Irrungen & Wirrungen des Schiller-Denkmals
Deutlich prominenter ist der Standort des Schiller-Denkmals vor dem heutigen Konzerthaus. Der Dichter war für einige Jahre sogar Namenspatron des Platzes. Mit Einweihung der Skulptur in Verbindung mit einer Brunnenanlage im Jahr 1871 wurde der Gendarmenmarkt zum Schillerplatz. Bis ihn die Nationalsozialisten in einen Platz für Aufmärsche wandelten. Das Denkmal war im Weg. Während des Transports stürzte es und wurde so stark beschädigt, dass es zunächst in einen Schuppen wanderte. Genauer gesagt in mehrere. Nach dem Krieg befand sich Schiller im West-Teil von Berlin, weitere Teile der Skulpturengruppe im Ost-Teil der Stadt. Auf Basis einer Vereinbarung im Rahmen des Kulturaustauschs konnten sie 1986 wieder zusammengeführt werden. Ohne Wasserspiele des Brunnens, aber in Gesellschaft, steht der Nationaldichter nach Rekonstruktion und Restauration seit 1988 wieder auf dem Platz, der zu DDR-Zeiten noch einmal umgetauft wird.
Platz der Akademie
Benannt nach der Akademie der Wissenschaften, die hier 1946 auf Befehl der Sowjetischen Militäradministration eröffnete. Während des Krieges waren die Bauten stark zerstört worden und blieben bis in die 70er-Jahre so stehen. Doch dann erfolgte der Wiederaufbau der beiden Dome auf dem Platz sowie das Errichten von historisierenden Plattenbauten an den umlaufenden Straßen. Das ehemalige Schauspielhaus wurde im Inneren zum Konzerthaus umgebaut. Denn die Hauptstadt der DDR war mit Theatern gut versorgt, aber es fehlte ihr das Gegenstück zur Philharmonie der Westberliner.

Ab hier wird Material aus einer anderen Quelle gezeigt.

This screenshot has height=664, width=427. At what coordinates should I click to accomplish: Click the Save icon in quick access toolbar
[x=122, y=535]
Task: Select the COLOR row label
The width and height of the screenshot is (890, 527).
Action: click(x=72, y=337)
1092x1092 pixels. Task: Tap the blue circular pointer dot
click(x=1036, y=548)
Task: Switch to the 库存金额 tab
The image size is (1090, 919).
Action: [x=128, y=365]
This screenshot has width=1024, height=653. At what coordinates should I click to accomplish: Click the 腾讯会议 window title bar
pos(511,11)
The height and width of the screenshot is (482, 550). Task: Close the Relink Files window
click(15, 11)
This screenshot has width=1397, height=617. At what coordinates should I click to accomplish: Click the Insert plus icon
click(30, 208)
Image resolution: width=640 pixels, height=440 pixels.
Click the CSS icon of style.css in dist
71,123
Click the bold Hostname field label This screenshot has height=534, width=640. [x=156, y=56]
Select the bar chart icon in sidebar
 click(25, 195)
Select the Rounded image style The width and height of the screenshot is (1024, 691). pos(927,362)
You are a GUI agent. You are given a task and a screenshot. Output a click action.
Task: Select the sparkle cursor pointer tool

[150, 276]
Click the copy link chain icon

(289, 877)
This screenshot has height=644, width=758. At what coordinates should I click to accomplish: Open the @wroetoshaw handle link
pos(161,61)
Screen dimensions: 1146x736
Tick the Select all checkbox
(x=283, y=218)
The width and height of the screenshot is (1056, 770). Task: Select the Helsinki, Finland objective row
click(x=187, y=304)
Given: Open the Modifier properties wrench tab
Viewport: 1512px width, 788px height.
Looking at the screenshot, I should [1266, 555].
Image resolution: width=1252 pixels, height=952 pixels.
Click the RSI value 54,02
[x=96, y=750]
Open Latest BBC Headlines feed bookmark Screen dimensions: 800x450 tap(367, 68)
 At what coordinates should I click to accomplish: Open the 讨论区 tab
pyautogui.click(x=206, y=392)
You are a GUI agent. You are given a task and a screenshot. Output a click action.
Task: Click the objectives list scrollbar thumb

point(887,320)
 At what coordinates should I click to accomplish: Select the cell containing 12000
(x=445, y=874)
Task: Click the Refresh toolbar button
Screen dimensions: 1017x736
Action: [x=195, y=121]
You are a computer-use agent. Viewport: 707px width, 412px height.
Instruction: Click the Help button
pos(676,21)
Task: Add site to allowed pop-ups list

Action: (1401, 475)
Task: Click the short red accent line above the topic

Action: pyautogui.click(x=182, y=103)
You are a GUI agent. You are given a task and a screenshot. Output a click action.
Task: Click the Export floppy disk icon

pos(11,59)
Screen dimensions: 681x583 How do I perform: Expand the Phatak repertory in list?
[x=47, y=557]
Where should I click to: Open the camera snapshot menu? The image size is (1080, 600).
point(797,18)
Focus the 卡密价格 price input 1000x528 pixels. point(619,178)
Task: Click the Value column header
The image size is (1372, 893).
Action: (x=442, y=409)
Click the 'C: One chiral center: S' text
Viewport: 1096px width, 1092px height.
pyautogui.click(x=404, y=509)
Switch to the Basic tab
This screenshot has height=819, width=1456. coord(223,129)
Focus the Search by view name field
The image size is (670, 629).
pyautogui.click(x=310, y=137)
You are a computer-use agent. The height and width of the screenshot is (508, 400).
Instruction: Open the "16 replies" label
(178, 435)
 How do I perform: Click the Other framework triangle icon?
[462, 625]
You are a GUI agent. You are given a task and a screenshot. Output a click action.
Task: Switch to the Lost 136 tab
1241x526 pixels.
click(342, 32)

In einer der Wohnungen mit Blick auf den Französischen Dom lebte bis zu ihrem frühen Tod Tamara Danz, die Sängerin der Rockband Silly. Es heißt, dass sie vor dem Einzug in den Neubau in einer Einraumwohnung, natürlich Altbau, in der Seelower Straße im Prenzlauer Berg hauste. Das Leben in der Edelplatte war nur wenigen vergönnt und gute Beziehungen zum SED-Politiker Günter Schabowski - der sich bei der Pressekonferenz im November 1989 verhaspelte - verhalfen ihr dazu. Noch heute lebt ihr damaliger Lebensgefährte dort.
Auch Landeskonservator Rauhut sagt "dass 'Platte' nicht gleich 'Platte' ist"
Im Februar 2021 erhielt die Platzgestaltung der 1980er-Jahre die hohe Würdigung, nun unter Denkmalschutz zu stehen. Nicht nur die Gebäude auf und teilweise um den Platz herum, auch das Pflaster, Beleuchtungskörper, Bänke und sogar einige der Bäume fallen unter das vom Landesdenkmalamt Berlin verliehene Siegel.